LLM | en->hu BLEU | Spell error % | HuLU avg | GLUE avg |
---|---|---|---|---|
gemma-2-27b-it-Q5_K_L.gguf | 0.1364 | 3.3% | 0.478 | 0.799 |
google_gemma-3-27b-it-Q5_K_L.gguf | 0.1327 | 3.3% | 0.487 | 0.804 |
SambaLingo-Hungarian-Chat-Q5_K_M.gguf | 0.1302 | 1.8% | 0.415 | 0.339 |
salamandra-7b-instruct.Q6_K.gguf | 0.1157 | 2.9% | 0.437 | 0.588 |
Meta-Llama-3.1-70B-Instruct-Q2_K.gguf | 0.1141 | 4.5% | 0.452 | 0.723 |
PULI-LlumiX-32K-Instruct-Q4_K_M.gguf | 0.1132 | 2.9% | 0.426 | 0.499 |
gemma-2-9b-it-Q6_K_L.gguf | 0.1125 | 3.2% | 0.495 | 0.799 |
Mistral-Small-24B-Instruct-2501-Q6_K.gguf | 0.1036 | 5.2% | 0.482 | 0.811 |
phi-4-Q6_K.gguf | 0.0981 | 3.4% | 0.468 | 0.791 |
Llama-3.3-70B-Instruct-Q2_K.gguf | 0.0954 | 9.3% | 0.462 | 0.788 |
mixtral-8x7b-instruct-v0.1.Q5_K_M.gguf | 0.0946 | 3.6% | 0.450 | 0.762 |
Meta-Llama-3.1-8B-Instruct-Q6_K_L.gguf | 0.0870 | 3.5% | 0.447 | 0.740 |
Qwen2.5-32B-Instruct-Q4_K_L.gguf | 0.0705 | 8.3% | 0.456 | 0.811 |
solar-10.7b-instruct-v1.0.Q6_K.gguf | 0.0673 | 8.0% | 0.478 | 0.699 |
Ministral-8B-Instruct-2410-Q6_K_L.gguf | 0.0672 | 6.8% | 0.416 | 0.654 |
c4ai-command-r-v01.i1-Q4_K_S.gguf | 0.0667 | 6.1% | 0.436 | 0.704 |
gemma-2-2b-it-Q6_K_L.gguf | 0.0619 | 4.5% | 0.426 | 0.624 |
salamandra-2b-instruct_Q6_K.gguf | 0.0600 | 8.6% | 0.425 | 0.316 |
Llama-3.2-3B-Instruct-Q6_K_L.gguf | 0.0534 | 4.1% | 0.419 | 0.614 |
Mistral-NeMo-Minitron-8B-Instruct-Q6_K_L.gguf | 0.0497 | 7.9% | 0.432 | 0.728 |
Yi-1.5-34B-Chat-Q4_K_M.gguf | 0.0462 | 12.3% | 0.439 | 0.809 |
llama-2-7b-32k-instruct.Q5_K_M.gguf | 0.0450 | 13.5% | 0.412 | 0.641 |
Phi-3-medium-4k-instruct-Q6_K_L.gguf | 0.0373 | 8.4 | 0.413 | 0.716 |
gpt-35-turbo-instruct | 0.0264 | 8.0% | 0.480 | --- |
OLMoE-1B-7B-0924-Instruct-Q6_K_L.gguf | 0.0201 | 10.6% | 0.374 | 0.574 |
Phi-3-mini-4k-instruct-q4.gguf | 0.0186 | 11.6% | 0.405 | 0.659 |
DeepSeek-R1-Distill-Qwen-32B-Q4_K_L.gguf | 0.0013 | 55.2% | 0.452 | 0.816 |
falcon-mamba-7b-instruct.Q6_K.gguf | 0.0000 | 54.4% | 0.365 | --- |
Notes 1:
- HuLU: Hungarian text comprehension tests
- GLUE: English text comprehension tests
- en->hu BLEU: English to Hungarian translation tests, evaluated with BLEU scoring + hunspell to check spelling errors.
Note 2:
SambaLingo-Hungarian-Chat is further trained of llama-2-7b.
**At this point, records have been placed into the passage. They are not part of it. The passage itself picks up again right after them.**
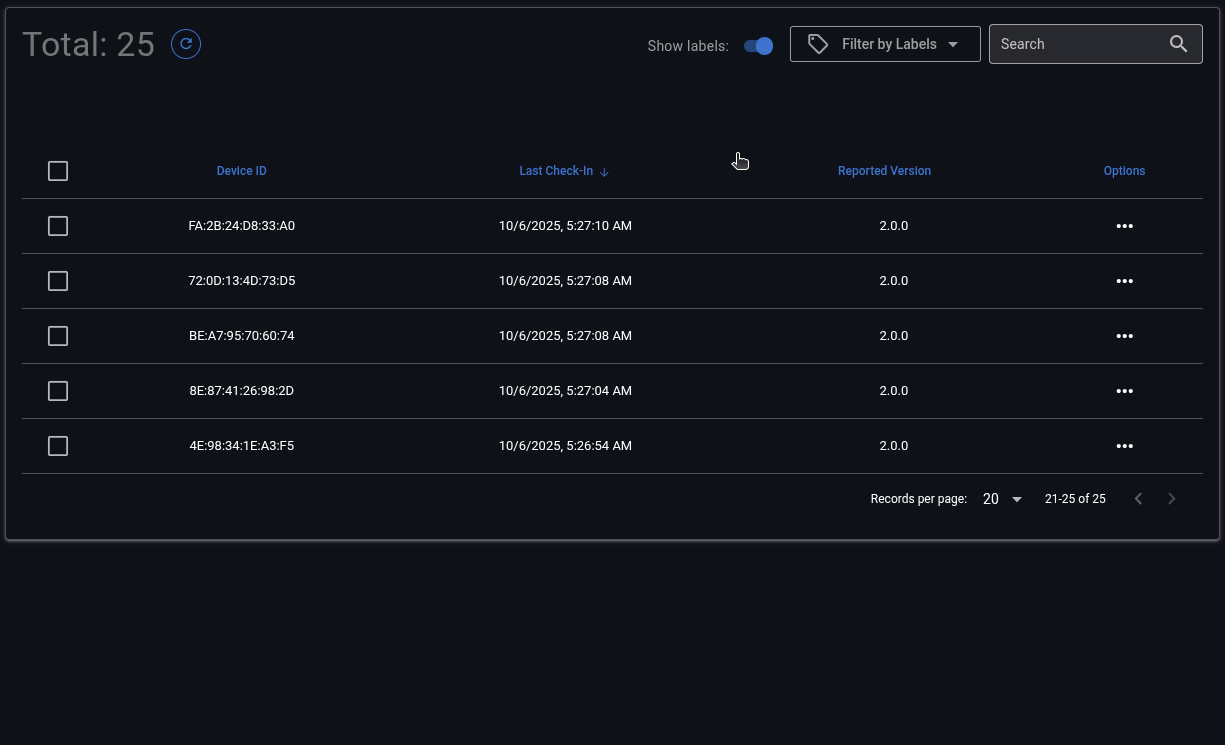
Task: Focus the Search text field
Action: (1080, 44)
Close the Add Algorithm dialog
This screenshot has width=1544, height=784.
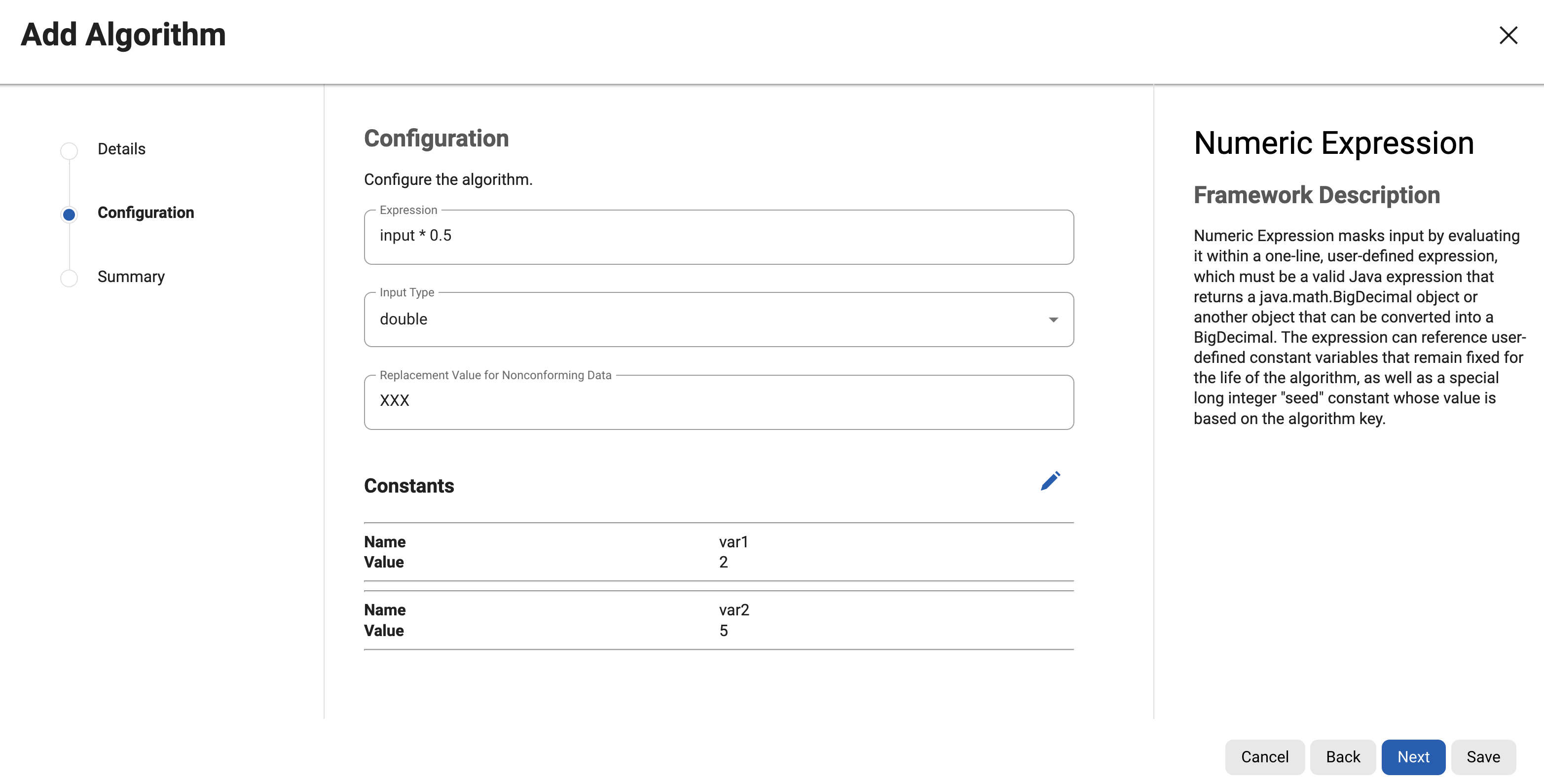click(x=1508, y=36)
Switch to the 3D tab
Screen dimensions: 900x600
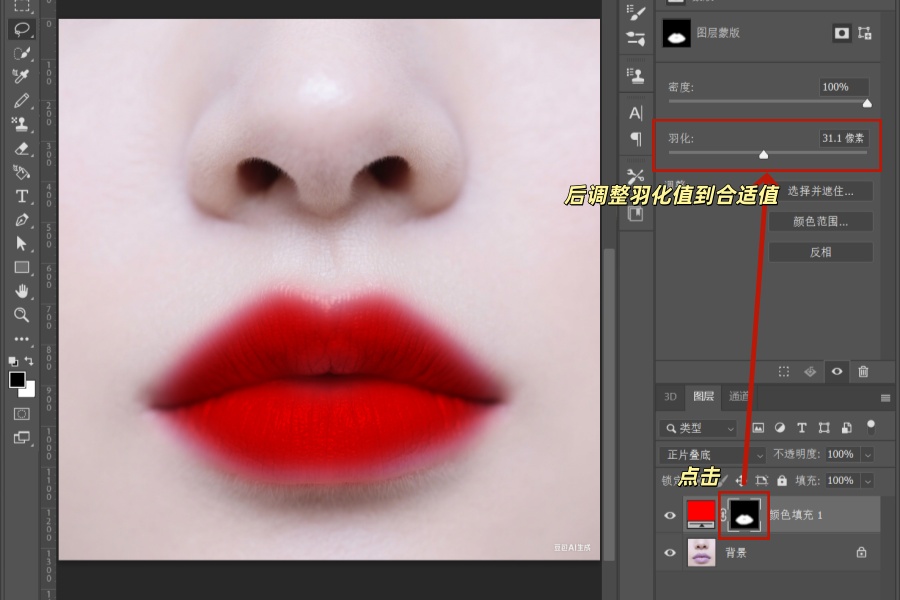670,397
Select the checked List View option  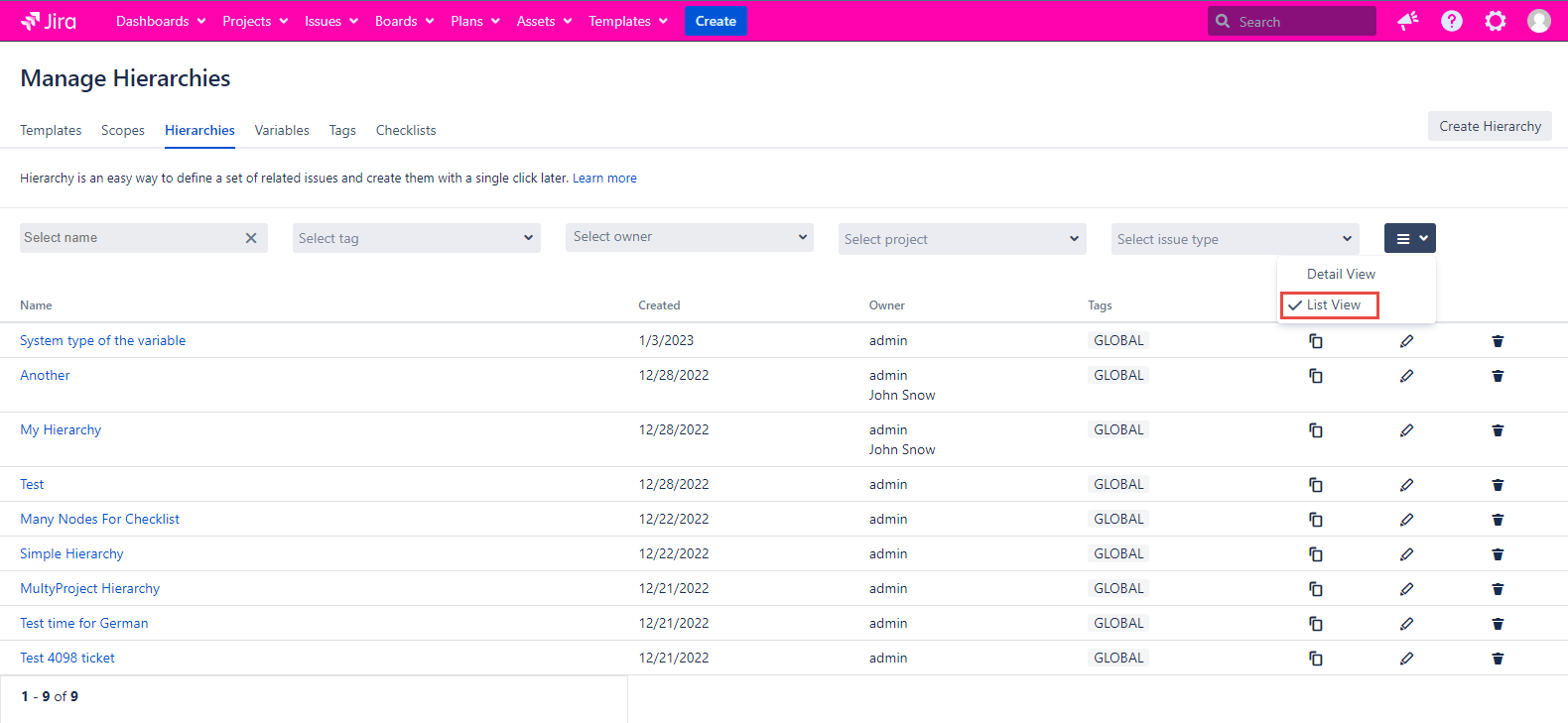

It translates much better to hungarian (0.1302,1.8% vs 0.0450,13.5%), however HuLU almost didn't change (improved negligable 0.415 vs 0.412), and GLUE score became catastrophic (0.339 vs 0.641). Most probably, what we can observe here, is catastrophic forgetting.
Note 3:
falcon-mamba-7b was so bad, it practically output gibberish. It's spell error is only 54%, because the other 46% were numbers. It's also very slow, and had very high request error rate for classification tasks, so I stopped mid running the GLUE eval process.
Note 4:
Even though gpt-35-turbo-instruct has a high HULU score (one of the highest), it's translation and hungarian spelling capabilities are very bad.
Note 5:
DeepSeek-R1-Distill-Qwen-32B uses a different output format, first "thinks" then "responds", thus the unmodified en->hu BLEU evaluation also takes into consideration the preceding english "thinking" output, and substantially makes results worse, even though it has the highest GLUE score, and midrange HuLU score (though slightly worse then the original Qwen2.5-32B).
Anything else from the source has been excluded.